### [DOCUMENT TEXT]
□ □ □ □

[Intl-tobacco] Tobacco firms behind tax protest (fwd)

Robert Weissman rob@essential.org
Thu, 3 Feb 2000 13:40:02 -0500 (EST)


Tobacco firms behind tax protest "Spontaneous grass-roots" tobacco-tax
protests were secretly organized by big cigarette companies to press the
federal and provi
by WILLIAM MARSDEN / The Gazette
Source: Montreal Gazette, Monday, 1/17/00

While Canada's major tobacco companies were funneling billions of
cigarettes into the United States only to be smuggled back into Canada,
they staged a series of so-called "spontaneous grass-roots" tobacco-tax
protests, tagging one of them with the code name Boston Tea Party.

Secret industry documents that have recently come to light in U.S. civil
actions show the degree to which these protests, which took place between
1991 and 1994, were little more than well-orchestrated industry
initiatives designed to press the federal and provincial governments to
reduce taxes.

They demonstrate the determination of the industry to dominate the
government agenda and push the questionable view that smuggling was a
direct result of high taxes.

The documents show the careful planning that went into orchestrating the
so-called "grass-roots" protests, letter-writing campaigns and the
organizing of industry-favourable reports on smuggling. One document
admits that RJR-Macdonald used smuggling and offshore production as
"political leverage" against high taxes.

In many ways, the tobacco companies were playing a deceitful role - on the
one hand, feeding and encouraging the smuggling; on the other hand,
pretending to offer the government support in its law-enforcement
attempts.

But the strategy worked. It escalated the smuggling and the political
protests to such a level that in 1994 the federal government and the
eastern provinces rolled back tobacco taxes by about $20 a carton.

"Throughout this period, the industry played the government like a
violin," former RJR-Macdonald sales executive Les Thompson said in an
interview.

"They played the government like the dumb kid next door. They lied to
them," he added.

"They complained about smuggling and, meanwhile, they were fueling the
black market. They were speaking out of both sides of their mouths."

Thompson is the only tobacco executive to have been convicted of a
smuggling offence. He pleaded guilty last year in U.S. Federal Court in
Syracuse, N.Y., to a money-laundering charge and now faces 70 months in a
U.S. prison.

In interviews with The Gazette, he said the tobacco companies organized
the tax protests "from the bottom up."

Michel Descoteaux, public-relations director for Imperial Tobacco, played
a major role in co-ordinating and writing press releases for the tax
protests. Asked whether, while organizing protests, he was aware that
Imperial and RJR-MacDonald were shipping cigarettes to New York state to
be smuggled back into Canada, Descoteaux said: "Well, uh, sir, the company
certainly was (aware). The extent to which I personally was, the answer to
that was, I don't know. =C9 That would be irrelevant, sir."

The so-called "Boston Tea Party" was the first of the protests organized
by the tobacco companies in 1991. They spent $3 million to mobilize
smokers for a mail-in campaign to oppose high tobacco taxes.

□ □ □ □

### [WRITTEN REQUEST A]
According to the tobacco tax protest article, by about how much did the federal government and the eastern provinces roll back tobacco taxes in 1994?

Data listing

□ □ □ □

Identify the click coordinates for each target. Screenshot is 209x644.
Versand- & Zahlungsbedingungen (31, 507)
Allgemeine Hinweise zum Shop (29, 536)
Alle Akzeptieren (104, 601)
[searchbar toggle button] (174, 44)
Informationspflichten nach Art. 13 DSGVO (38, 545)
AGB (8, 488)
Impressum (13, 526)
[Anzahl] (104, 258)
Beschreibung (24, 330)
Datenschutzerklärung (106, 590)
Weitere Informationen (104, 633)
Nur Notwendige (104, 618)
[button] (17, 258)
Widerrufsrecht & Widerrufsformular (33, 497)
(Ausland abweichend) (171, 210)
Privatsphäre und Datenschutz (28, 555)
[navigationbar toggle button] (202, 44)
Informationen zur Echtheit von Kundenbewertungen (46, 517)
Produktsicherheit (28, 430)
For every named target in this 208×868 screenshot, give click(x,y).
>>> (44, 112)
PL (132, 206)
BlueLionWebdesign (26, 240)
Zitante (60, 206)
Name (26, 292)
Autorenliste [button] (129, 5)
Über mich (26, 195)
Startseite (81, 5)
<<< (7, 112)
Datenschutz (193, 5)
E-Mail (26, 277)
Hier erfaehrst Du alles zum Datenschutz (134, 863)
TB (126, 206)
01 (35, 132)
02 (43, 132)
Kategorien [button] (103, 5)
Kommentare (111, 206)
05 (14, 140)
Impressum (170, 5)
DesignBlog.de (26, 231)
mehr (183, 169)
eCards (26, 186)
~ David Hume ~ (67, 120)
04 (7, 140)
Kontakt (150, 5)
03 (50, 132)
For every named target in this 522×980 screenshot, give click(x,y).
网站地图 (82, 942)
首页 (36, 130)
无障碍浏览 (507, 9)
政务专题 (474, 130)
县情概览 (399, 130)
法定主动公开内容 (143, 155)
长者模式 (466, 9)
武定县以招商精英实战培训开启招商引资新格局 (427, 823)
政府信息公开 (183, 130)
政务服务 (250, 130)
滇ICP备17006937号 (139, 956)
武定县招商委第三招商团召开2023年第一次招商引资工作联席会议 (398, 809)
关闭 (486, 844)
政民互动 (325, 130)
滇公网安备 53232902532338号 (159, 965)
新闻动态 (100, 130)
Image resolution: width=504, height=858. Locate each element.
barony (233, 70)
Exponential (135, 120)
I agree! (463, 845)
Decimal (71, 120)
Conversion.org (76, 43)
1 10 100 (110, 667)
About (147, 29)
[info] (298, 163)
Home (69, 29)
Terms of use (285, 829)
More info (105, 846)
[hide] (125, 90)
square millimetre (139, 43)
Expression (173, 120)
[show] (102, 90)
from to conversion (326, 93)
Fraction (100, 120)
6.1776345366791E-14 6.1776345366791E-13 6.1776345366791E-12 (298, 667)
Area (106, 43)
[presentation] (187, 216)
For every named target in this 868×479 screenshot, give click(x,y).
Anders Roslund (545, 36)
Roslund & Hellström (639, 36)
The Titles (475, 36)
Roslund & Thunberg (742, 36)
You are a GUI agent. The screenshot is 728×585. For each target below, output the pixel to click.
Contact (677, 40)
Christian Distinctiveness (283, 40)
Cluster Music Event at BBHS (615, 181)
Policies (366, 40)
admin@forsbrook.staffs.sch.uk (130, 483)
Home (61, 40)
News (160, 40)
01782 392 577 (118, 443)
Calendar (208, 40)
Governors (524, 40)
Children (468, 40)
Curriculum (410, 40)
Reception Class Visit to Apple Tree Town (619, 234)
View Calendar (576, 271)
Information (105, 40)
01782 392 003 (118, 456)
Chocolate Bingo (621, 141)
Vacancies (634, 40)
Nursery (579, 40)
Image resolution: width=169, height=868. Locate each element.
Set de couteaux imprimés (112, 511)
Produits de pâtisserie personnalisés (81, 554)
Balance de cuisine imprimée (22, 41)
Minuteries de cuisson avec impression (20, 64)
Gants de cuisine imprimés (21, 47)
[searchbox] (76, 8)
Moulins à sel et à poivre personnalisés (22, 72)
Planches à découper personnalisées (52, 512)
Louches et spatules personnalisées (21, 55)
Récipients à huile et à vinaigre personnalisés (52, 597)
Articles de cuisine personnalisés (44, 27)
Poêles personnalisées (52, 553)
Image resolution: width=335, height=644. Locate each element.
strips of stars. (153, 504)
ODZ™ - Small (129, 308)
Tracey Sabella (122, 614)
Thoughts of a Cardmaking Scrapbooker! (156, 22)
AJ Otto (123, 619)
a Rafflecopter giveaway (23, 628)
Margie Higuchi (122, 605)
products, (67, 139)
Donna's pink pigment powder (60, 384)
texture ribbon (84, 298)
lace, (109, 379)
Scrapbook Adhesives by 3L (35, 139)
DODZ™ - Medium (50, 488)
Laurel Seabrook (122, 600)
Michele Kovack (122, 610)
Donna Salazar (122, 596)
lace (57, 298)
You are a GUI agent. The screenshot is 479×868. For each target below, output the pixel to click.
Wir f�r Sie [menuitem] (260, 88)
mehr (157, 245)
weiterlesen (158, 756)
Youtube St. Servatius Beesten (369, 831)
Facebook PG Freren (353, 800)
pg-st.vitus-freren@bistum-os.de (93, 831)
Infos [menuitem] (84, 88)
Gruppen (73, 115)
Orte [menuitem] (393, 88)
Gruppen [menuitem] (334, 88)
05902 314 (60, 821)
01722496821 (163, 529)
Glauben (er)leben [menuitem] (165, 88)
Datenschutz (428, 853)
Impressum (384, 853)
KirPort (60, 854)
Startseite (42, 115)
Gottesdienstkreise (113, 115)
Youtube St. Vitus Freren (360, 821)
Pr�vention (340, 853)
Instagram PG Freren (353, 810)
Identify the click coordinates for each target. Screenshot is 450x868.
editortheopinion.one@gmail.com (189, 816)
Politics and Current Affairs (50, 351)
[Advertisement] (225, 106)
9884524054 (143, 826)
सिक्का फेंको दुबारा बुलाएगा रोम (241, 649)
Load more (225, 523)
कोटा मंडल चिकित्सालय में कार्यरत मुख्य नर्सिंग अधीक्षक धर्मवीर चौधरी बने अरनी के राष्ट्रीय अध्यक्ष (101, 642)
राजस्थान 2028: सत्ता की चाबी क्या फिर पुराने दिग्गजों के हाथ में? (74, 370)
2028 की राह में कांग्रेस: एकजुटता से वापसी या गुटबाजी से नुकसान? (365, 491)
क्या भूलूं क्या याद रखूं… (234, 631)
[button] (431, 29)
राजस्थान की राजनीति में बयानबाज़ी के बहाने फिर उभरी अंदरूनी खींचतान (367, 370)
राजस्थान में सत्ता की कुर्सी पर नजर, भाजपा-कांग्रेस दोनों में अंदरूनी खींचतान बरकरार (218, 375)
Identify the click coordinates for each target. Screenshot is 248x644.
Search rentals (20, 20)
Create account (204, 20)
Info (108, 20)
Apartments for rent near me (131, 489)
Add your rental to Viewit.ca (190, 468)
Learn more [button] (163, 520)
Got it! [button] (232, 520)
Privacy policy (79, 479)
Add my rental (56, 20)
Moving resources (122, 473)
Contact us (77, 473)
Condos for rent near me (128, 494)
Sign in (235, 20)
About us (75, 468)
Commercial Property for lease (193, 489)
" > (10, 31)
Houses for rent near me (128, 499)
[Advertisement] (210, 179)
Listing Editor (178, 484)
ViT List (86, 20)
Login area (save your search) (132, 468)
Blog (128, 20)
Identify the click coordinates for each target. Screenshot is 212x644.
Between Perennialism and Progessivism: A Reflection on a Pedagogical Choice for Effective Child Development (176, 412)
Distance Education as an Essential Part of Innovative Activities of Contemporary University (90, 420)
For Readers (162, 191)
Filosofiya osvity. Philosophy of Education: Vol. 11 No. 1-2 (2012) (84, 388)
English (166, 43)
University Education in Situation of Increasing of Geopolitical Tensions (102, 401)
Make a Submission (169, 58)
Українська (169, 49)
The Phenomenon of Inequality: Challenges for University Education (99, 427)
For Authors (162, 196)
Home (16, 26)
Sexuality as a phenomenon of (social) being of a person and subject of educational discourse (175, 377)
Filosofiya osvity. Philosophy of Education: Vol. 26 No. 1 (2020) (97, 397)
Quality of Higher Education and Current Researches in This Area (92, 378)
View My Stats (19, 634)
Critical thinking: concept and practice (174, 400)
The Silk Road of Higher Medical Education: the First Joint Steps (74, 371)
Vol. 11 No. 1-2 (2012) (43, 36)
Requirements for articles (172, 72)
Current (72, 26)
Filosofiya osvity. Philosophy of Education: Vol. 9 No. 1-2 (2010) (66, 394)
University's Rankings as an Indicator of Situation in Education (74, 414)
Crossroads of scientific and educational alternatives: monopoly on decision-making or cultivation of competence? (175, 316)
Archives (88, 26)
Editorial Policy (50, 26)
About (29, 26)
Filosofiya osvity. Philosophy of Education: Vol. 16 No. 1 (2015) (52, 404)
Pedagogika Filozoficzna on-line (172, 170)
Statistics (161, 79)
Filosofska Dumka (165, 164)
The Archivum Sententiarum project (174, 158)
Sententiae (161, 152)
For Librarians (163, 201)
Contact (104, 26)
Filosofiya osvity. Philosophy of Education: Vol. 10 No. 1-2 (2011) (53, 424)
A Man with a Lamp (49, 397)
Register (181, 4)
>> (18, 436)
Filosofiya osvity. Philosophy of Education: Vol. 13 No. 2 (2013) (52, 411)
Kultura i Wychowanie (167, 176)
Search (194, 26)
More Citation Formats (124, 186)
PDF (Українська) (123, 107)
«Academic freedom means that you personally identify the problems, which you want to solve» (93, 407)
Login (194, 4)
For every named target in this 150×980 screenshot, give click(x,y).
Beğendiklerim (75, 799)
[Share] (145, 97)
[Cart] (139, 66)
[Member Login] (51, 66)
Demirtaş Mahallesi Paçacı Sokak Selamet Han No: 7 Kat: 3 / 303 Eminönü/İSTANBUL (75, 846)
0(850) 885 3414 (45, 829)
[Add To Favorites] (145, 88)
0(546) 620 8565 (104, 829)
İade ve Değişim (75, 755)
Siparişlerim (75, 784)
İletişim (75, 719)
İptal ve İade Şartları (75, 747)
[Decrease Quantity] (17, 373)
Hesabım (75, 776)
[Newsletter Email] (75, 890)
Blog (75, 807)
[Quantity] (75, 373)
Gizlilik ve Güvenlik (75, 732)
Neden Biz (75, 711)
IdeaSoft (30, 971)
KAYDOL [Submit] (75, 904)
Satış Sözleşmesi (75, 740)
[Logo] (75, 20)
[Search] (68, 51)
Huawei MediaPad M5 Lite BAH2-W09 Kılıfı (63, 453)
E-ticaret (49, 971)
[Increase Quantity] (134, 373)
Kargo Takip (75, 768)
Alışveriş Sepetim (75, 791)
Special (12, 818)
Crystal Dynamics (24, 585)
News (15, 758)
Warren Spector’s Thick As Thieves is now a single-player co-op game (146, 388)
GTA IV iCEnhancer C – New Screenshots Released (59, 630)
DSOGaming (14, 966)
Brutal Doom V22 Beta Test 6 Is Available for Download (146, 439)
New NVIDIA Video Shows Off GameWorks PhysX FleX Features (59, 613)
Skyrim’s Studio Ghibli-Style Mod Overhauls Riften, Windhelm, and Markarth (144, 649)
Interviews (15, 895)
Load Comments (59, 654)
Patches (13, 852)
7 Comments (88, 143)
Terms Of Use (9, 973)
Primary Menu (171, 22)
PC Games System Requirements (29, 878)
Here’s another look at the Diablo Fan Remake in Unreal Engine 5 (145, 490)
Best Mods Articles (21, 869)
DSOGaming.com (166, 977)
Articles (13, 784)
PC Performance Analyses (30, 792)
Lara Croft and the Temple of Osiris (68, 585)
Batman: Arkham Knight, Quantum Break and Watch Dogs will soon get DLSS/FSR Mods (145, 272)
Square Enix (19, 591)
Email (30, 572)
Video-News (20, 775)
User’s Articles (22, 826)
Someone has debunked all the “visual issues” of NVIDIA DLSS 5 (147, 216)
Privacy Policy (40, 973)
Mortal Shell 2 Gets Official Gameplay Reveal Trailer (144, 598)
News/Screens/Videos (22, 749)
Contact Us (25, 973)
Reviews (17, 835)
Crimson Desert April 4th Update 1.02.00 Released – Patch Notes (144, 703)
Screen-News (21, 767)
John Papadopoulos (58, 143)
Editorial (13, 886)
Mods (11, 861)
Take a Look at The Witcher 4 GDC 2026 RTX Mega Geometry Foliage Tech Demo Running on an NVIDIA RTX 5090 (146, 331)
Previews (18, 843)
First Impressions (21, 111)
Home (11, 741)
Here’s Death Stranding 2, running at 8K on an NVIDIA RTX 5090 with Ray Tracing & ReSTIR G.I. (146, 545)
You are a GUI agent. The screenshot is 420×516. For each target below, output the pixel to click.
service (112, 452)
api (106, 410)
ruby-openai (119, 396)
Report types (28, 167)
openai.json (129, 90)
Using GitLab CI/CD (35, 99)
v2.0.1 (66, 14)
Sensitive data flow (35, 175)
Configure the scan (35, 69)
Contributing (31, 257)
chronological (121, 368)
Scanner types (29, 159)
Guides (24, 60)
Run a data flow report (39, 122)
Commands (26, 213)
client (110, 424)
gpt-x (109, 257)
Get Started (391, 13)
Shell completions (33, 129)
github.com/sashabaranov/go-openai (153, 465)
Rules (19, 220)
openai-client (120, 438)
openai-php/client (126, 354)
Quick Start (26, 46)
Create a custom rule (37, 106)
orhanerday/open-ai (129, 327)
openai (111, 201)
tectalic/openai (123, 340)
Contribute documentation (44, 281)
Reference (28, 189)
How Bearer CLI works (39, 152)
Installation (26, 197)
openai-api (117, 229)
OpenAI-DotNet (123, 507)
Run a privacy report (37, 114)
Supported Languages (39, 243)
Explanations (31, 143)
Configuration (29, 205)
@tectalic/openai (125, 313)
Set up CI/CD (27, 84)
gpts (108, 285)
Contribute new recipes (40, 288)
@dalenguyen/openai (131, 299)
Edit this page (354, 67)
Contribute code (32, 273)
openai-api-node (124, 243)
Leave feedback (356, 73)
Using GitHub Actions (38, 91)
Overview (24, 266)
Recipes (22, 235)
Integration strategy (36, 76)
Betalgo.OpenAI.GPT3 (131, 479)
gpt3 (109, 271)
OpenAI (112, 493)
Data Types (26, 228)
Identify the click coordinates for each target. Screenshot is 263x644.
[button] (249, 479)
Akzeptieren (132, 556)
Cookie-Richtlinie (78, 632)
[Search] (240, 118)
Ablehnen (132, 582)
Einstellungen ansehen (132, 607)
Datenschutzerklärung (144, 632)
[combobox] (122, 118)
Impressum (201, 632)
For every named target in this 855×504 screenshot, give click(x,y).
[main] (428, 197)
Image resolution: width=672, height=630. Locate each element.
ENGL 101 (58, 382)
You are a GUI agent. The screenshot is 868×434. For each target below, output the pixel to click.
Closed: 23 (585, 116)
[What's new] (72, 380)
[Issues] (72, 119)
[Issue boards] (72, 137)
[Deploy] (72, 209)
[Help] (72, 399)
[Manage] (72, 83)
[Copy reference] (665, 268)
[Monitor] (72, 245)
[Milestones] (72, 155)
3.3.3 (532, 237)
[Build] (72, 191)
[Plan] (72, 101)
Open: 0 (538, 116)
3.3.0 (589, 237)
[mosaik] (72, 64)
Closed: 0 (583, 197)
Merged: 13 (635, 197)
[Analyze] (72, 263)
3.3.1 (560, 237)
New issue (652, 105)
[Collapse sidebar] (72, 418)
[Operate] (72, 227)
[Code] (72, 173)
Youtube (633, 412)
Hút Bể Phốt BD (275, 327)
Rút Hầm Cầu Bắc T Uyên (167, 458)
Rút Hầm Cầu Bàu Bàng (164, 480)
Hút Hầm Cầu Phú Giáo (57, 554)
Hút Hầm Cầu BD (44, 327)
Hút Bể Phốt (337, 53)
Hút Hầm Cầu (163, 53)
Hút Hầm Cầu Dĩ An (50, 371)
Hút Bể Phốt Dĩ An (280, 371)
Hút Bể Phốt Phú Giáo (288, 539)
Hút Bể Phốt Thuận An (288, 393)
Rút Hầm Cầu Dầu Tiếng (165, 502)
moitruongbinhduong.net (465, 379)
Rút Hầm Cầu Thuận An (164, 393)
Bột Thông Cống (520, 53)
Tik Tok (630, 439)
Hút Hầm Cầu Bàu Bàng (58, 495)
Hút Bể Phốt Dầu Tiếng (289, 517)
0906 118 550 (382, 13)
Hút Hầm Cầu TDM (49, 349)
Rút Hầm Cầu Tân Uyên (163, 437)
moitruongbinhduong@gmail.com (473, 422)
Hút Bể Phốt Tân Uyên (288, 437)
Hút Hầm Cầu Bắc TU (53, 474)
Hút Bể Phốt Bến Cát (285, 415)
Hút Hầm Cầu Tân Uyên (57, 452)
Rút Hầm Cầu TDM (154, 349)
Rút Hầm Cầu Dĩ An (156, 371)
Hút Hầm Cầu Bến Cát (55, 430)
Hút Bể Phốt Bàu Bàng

□ □ □ □

### [WRITTEN REQUEST B]
Show every line of the records that contains the string "Impressum", treating uppercase and lowercase as different.

### [RIGHT ANSWER A]
About $20 a carton.

### [RIGHT ANSWER B]
Impressum (13, 526)
Impressum (170, 5)
Impressum (384, 853)
Impressum (201, 632)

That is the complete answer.